Above the scree slope the steepness of the route eased as we made our way through the grassy slopes that lie below the final boulderfield. But it’s still a long way up that boulderfield though to reach the ridgeline. There were a few small cliff bands that were easy enough to work our way around. The toughest part was just dealing with all the loose rocks and boulders. Despite how big the boulders were, I was amazed at how loose some of them were. I was glad we didn’t have anyone above us! My biggest fear leading up to this year’s trip was having a climber above me let rocks loose. For the little experience that we had on this type of terrain I was very pleased with how well we kept the loose rocks in place.
Once we reached the gully so we could climb up to the notch that crosses to the west side, the terrain noticeably changed. The grade in this gully got steeper and the rock was looser than the terrain below, and this was the case all the way to the summit. I reminded Andrew a number of times to “test every hand and foot hold twice”. Actually, I was surprised that the climb up the gully was not steeper. From a distance the steepness looked intense, but as so often happens, things look much worse from a distance. Our movements slowed as we headed up towards the notch, mainly due to the time it took to test and find good holds, as well as trying to not dislodge any of the rocks and boulders. Finding handholds was easy. Finding good handholds wasn’t. It wasn’t that handholds were needed to aid in moving upward as much as they were needed to keep from sliding downhill, which occasionally happened if we stepped on a less than solid rock. As we ascended the gully I stayed as close as possible to the wall. The rock seemed more solid there and I was able to find better holds along the wall, as well as use it for balance.

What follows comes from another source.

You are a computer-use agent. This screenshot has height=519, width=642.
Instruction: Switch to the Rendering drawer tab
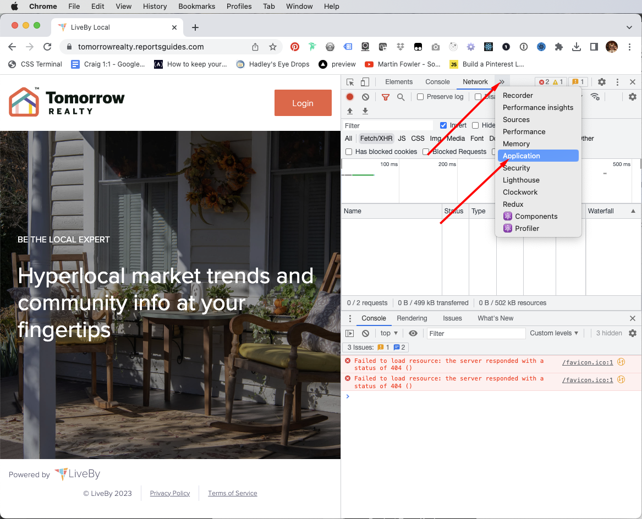pos(412,318)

Reaching the ridgeline and crossing over to the west side was a treat. For one, it was a big mental boost as it seemed like a great accomplishment in itself. And second, the views from this side of the ridge were incredible. From the time we crossed the ridge, all the way to the summit, I found the route very easy to follow. This was a pleasant surprise! I was figuring it would be difficult to follow, but the route is well cairned all the way to the summit and although I wouldn’t call it a “climber’s trail”, for most of way there was a faint “path”. Don’t get me wrong, there was plenty of scrambling, but once we were able to locate the next cairn the path became pretty obvious. Another bonus was the lack of exposure. We followed the cairned route which is well below the top of the ridgeline, and while I realize that everyone’s tolerance for exposure varies, except for a few moves just below the summit, none of us in our group of three had any problems. And, taken as a whole, none of us thrive on exposed moves – take that for what it’s worth. And best of all, which is almost ironic, some of the most solid rock I dealt with all day was on the last few Class 3 moves just below the summit. Go figure!